Funding TM research should not be an American issue.  Over the years I have come to feel a close kinship with our TM community around the world.  I have gone from offering information and support to people in need to experiencing friendships with people for whom I deeply care and love.  We are an international TM community.  So, Steve and Ali, and Errol, and Ulrika, and Ursula, and Tanishka, Yvonne, Geoff, Ann, Ian, Mary-Jo, Mette and Thomas, Roland, Netta this research is for you also.  What the JHTMC learns about treating TM patients and curing TM patients, will be shared with your doctors in your countries.  Dr. Kerr is already working with physicians from all over the world.  He will consult with doctors from all over the world and he will share research results with doctors all over the world.  We need your help.  Please get involved in fundraising for TM research!  And please encourage the members from the TM communities in your countries to get involved, as well.
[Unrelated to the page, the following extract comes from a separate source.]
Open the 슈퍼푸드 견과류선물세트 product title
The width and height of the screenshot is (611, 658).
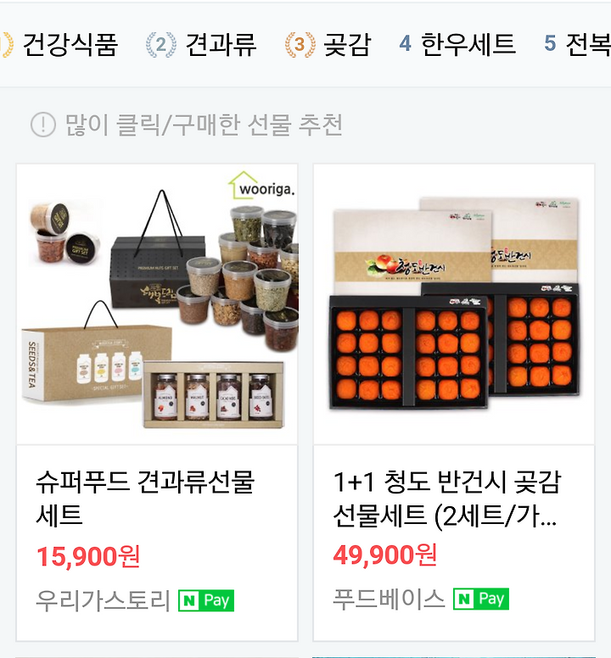point(145,498)
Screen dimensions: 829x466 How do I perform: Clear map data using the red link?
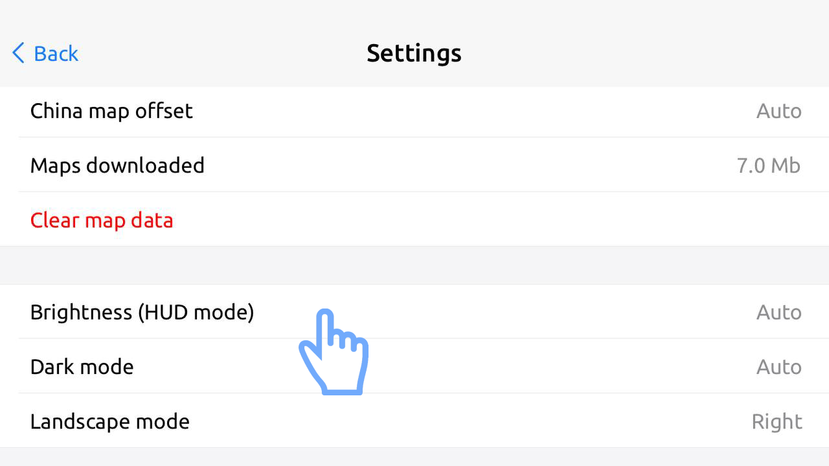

So, when is the TMA going to begin funding TM research?  I don’t know.  Here is what I do know.  We cannot raise $100,000, fund three small basic science projects, and then have to wait three years before we raise enough money to make available the next request for research proposals.  In the three years the TMA is absent from the scene, physicians and scientists will find new hobbies.  We have to be able to make a commitment to fundraising that is sufficient for the scientists to be willing to make a commitment to TM research.  I think that is the bargain.  We will begin to fund research when there is a steady and fairly predictable stream of funds being generated for TM research. 

This is going to happen as soon as I can figure out how to motivate all of you to get involved and raise TM research dollars.  If it takes a year, I will be delighted.  If it takes ten years, I will be less delighted, but I will be satisfied.  I am not going to get discouraged about how long this takes; but we are going to do this.  We have to do this.  We owe this to those of you who have suffered with TM for decades; we owe this to those of you who have suffered with TM for the past couple of weeks.  We owe this to the people who are going to contract TM tomorrow.  We owe this to the children with TM who are just beginning their lives. 

I remain allergic to the money thing.  But you have all changed me.  I know what is possible for you.   I know what needs to be done for you … days without pain, days with control over your bowels and bladder, being able to share a totally and mutually satisfying physical sexual experience with your companion, being able to carry the trash to the curb.  I will remain committed to this goal, however long it takes.  We are going to raise this money; we have to make this research happen.     

One final point, we have a wonderful, incredibly competent, committed medical advisory board.  The physicians on our board are researchers and scientists, as well as physicians.  They are going to help us design the research program and the process for requesting, reviewing and awarding grants.  We are going to rely on their wealth of experience and expertise in this area.  The TMA board is going to be well-guided by the medical advisory board in developing a program that will attract the best researchers and the best research projects. 

I can remember talking about funding TM research before I knew Dr. Kerr and before there was a JHTMC.  I knew this was something we should do and that we needed to do.  But my notion of this research was almost ephemeral; I did not know anyone who was doing anything that looked remotely like TM research.  Well, that situation has certainly changed.  TM research is being done, and we have a group of brilliant doctors who are doing all kinds of research related to TM.  Given the money, we will attract them to doing TM research.  An ephemeral notion has evolved into a sense of urgency about not losing an opportunity. 

Please get involved.  Please make a commitment to raising research dollars.  Please make the commitment to raising these dollars from your family and friends every year.  We can make a difference for ourselves and for those in the future who are going to suffer with these same horrible symptoms.  Please help me help them!  Please help me help you!